WHY BLM IS WRONG

I.  BLM’s land boundary must fall inside the vegetation line as a matter of law.

Under well-established law, the United States owns the sandy bed of the Red River, but everything below the south bank of that river belongs to Texas. Texas has lawfully patented that land to private property owners for more than a century.

By definition, the “bank” is the sliver of land that separates the sandy “[river]bed from the adjacent uplands.” State of Okl. v. State of Tex., 260 U.S. 606, 632 (1923). “On the valley side of the bank is vegetation and on the river side is bare sand.” Id. at 634. Put another way, the vegetation line marks the outermost boundary of the bank.

Nonetheless, BLM is now claiming to own thousands of acres of private property that, in some places, falls more than a mile outside of the vegetation line. This erroneous boundary would place thousands of acres of dry land, including houses, barns, fences, and livestock, in the middle of an imaginary river. This is ludicrous. The valley land south of the vegetation line—which BLM now claims belongs to the U.S.—has “always has been dealt with as upland.” Id. at 636. From the time of the Louisiana Purchase to this day, the courts have rejected the notion that such land “belonged to the United States.” Id. at 637.

BLM’s alleged location of the “bank” is so far inland that the waters of the Red River do not even reach it at flood stage. In May of 2015, the United States Geological Survey (USGS) measured the flow rate of the Red River at 49,800 ft3 / second—over 820 times higher than its average rate from the previous eight months. At the same time, the USGS measured the depth of the Red River in that area to be 11.88’—nearly three feet above what the National Weather Service considers flood-stage for that part of the river. In short, the river was “at flood.” Nevertheless, the water did not reach the BLM’s suggested boundary.
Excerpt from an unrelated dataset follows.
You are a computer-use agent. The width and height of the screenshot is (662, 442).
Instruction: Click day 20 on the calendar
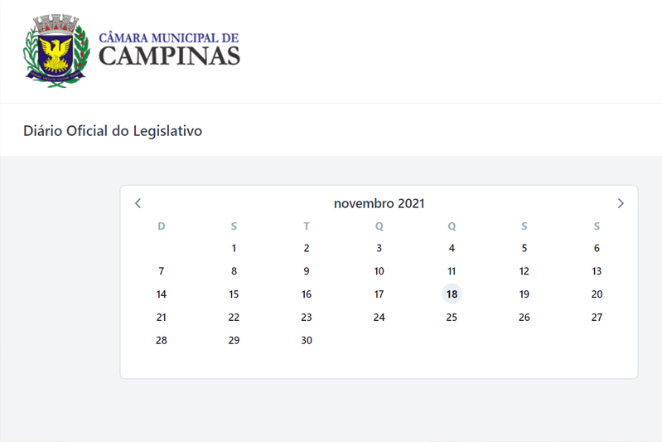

As a matter of law, the boundary bank necessarily falls well within the outer edges of the river’s waters when the river is at flood. State of Okl. v. State of Tex., 260 U.S. 606, 632 (1923). In distinguishing the boundary of the river from the adjacent uplands, the Supreme Court held that the riverbed does not include “lateral valleys…although temporarily overflowed in exceptional instances when the river is at flood.” Id. Put simply, BLM’s alleged boundary is flat-out wrong.

II.  BLM’s refusal to specify additional lands it claims to own along the Red River violates our Clients and the other impacted landowners’ Due Process Rights afforded under the United States Constitution

BLM Estimate MapIn addition to the surveys completed on some properties, BLM has also notified our Clients and other adjacent property owners that it will be claiming significant portions of their property at some point in the future. However, because BLM has not finished its survey—and stated during the October 13, 2015, public hearing in Ft. Worth, Texas that will not—BLM refuses to identify the boundaries of the land it claims as federal property. As a result, the property owners along the 116 mile stretch of the Red River are left in limbo, uncertain of where BLM claims their private land ends and federal land begins.

This uncertainty is no small inconvenience. The threat of federal ownership over their private property places a cloud on these property owners’ titles, greatly reducing the value of their properties. Moreover, property owners unwittingly using federal land could be basis for trespass claims against them. If a property owner builds on what turns out to be federal land, his improvements would be lost. Indeed, even excluding the public from land falling into this BLM-created “gray area” could create significant legal complications for property owners simply trying to keep strangers off of their property.

This type of legal limbo violates the Due Process guarantees of the United States Constitution. “The point of due process of the law in general is to allow citizens to order their behavior.” State Farm Mutual Automobile Insurance Co. v. Campbell, 538 U.S. 408, 418 (2003). “Elementary notions of fairness” enshrined in the Due Process Clause “dictate that a person receive fair notice the conduct that will subject him to punishment.” Id. By claiming federal ownership of large swaths of property without expressly defining its limits, BLM has violated these principles by making it impossible for affected landowners to order their affairs on their property.